▶ WHAT IS BEING ASKED: Each line from the one that contains "Task: Click empty" to the end of the material must be set down exactly, and no line before it.

▶ SOURCE RECORDS:
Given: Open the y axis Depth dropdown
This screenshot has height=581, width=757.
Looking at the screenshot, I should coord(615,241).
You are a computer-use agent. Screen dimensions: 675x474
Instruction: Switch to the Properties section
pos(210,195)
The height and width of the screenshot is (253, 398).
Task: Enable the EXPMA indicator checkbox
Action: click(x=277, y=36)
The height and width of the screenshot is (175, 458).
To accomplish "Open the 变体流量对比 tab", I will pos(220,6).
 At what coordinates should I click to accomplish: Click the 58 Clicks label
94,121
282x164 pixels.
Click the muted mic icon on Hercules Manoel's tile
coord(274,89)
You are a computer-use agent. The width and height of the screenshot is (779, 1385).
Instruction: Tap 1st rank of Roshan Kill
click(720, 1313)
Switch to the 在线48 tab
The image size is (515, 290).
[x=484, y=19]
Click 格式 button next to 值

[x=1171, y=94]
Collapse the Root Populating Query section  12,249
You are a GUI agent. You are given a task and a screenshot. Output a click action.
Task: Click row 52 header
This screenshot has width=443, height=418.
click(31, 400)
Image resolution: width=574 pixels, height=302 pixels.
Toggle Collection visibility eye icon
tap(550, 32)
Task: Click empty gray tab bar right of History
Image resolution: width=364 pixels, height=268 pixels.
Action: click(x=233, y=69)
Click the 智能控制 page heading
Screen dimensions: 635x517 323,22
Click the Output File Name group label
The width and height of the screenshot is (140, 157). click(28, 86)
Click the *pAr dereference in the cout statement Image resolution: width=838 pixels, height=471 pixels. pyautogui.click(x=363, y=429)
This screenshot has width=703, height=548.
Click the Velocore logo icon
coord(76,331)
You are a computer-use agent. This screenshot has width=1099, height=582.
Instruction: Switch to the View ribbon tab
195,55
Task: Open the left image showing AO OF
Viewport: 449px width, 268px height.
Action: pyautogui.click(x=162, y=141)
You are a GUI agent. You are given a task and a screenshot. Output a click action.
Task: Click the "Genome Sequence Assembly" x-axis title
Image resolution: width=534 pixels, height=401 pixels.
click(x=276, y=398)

▶ RESPONSE TO THIS TASK:
Task: Click empty gray tab bar right of History
Image resolution: width=364 pixels, height=268 pixels.
Action: click(x=233, y=69)
Click the 智能控制 page heading
Screen dimensions: 635x517 323,22
Click the Output File Name group label
The width and height of the screenshot is (140, 157). click(28, 86)
Click the *pAr dereference in the cout statement Image resolution: width=838 pixels, height=471 pixels. pyautogui.click(x=363, y=429)
This screenshot has width=703, height=548.
Click the Velocore logo icon
coord(76,331)
You are a computer-use agent. This screenshot has width=1099, height=582.
Instruction: Switch to the View ribbon tab
195,55
Task: Open the left image showing AO OF
Viewport: 449px width, 268px height.
Action: pyautogui.click(x=162, y=141)
You are a GUI agent. You are given a task and a screenshot. Output a click action.
Task: Click the "Genome Sequence Assembly" x-axis title
Image resolution: width=534 pixels, height=401 pixels.
click(x=276, y=398)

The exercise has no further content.